Generate-then-Ground in Retrieval-Augmented Generation for Multi-hop Question Answering
Zhengliang Shi, Weiwei Sun, Shen Gao, Pengjie Ren, Zhumin Chen, Zhaochun Ren
TL;DR
The paper addresses the challenge of multi-hop question answering by identifying the limitations of the retrieve-then-read paradigm, notably retriever dependence and noise in retrieved documents. It introduces GenGround, a generate-then-ground framework in which an LLM alternates between answer deduction (formulating simple sub-questions and producing immediate answers) and instructional grounding (grounding those answers in retrieved evidence to revise errors), with a batch grounding strategy for efficiency.
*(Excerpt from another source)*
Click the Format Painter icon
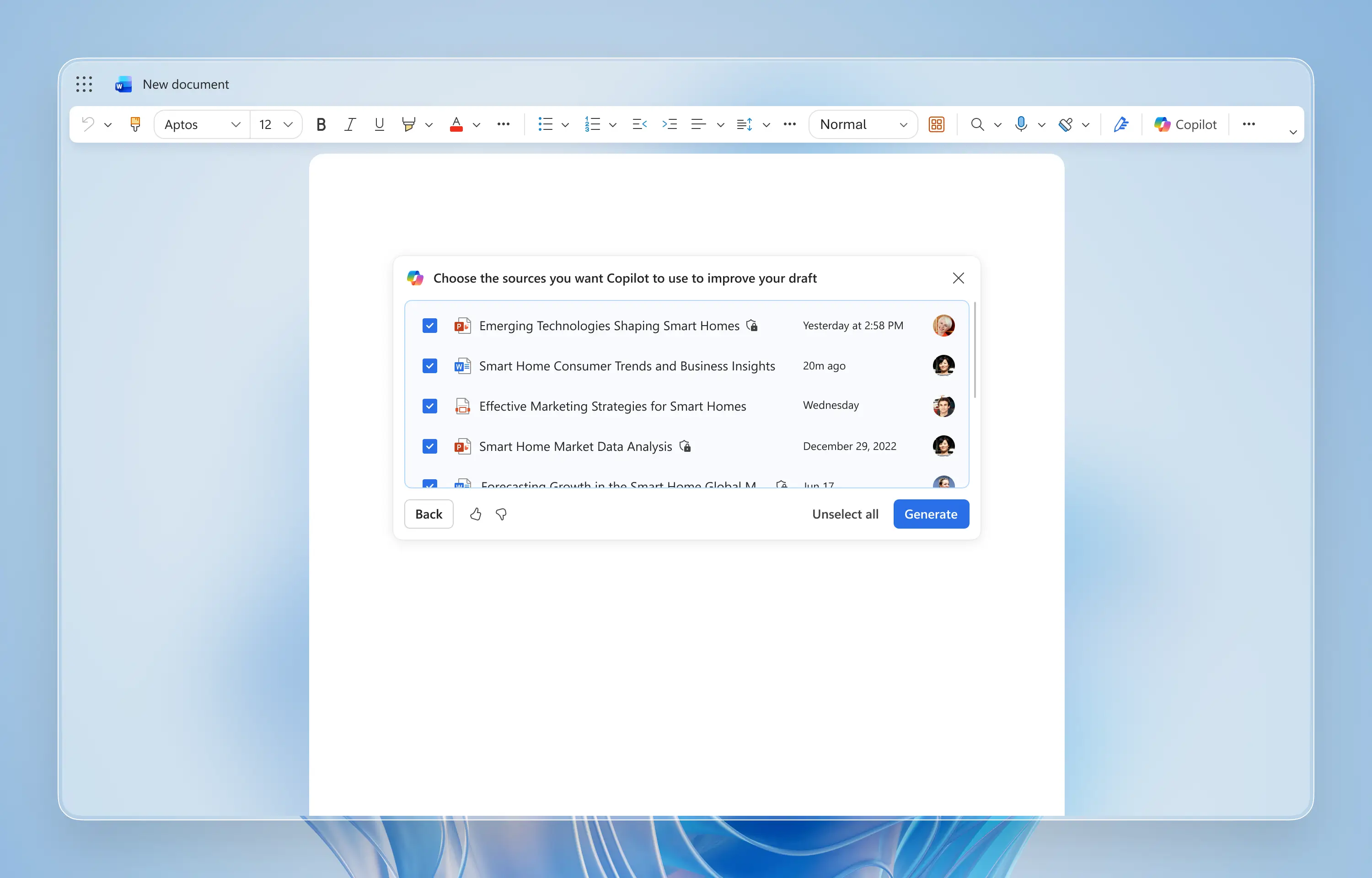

To extend applicability to smaller models, the authors propose Instructional Grounding Distillation (IDG), which uses a 50k single-hop synthetic dataset to distill grounding trajectories into a student model, enabling competitive performance with fewer parameters. Extensive experiments on four MHQA benchmarks show GenGround outperforming strong baselines across metrics, with IDG further empowering smaller models to approach or exceed baselines, indicating both improved accuracy and practical efficiency for real-world retrieval-augmented QA systems.
Abstract
Multi-Hop Question Answering (MHQA) tasks present a significant challenge for large language models (LLMs) due to the intensive knowledge required. Current solutions, like Retrieval-Augmented Generation, typically retrieve potential documents from an external corpus to read an answer. However, the performance of this retrieve-then-read paradigm is constrained by the retriever and the inevitable noise in the retrieved documents. To mitigate these challenges, we introduce a novel generate-then-ground (GenGround) framework, synergizing the parametric knowledge of LLMs and external documents to solve a multi-hop question. GenGround empowers LLMs to alternate two phases until the final answer is derived: (1) formulate a simpler, single-hop question and directly generate the answer; (2) ground the question-answer pair in retrieved documents, amending any wrong predictions in the answer. We also propose an instructional grounding distillation method to generalize our method into smaller models. Extensive experiments conducted on four datasets illustrate the superiority of our method.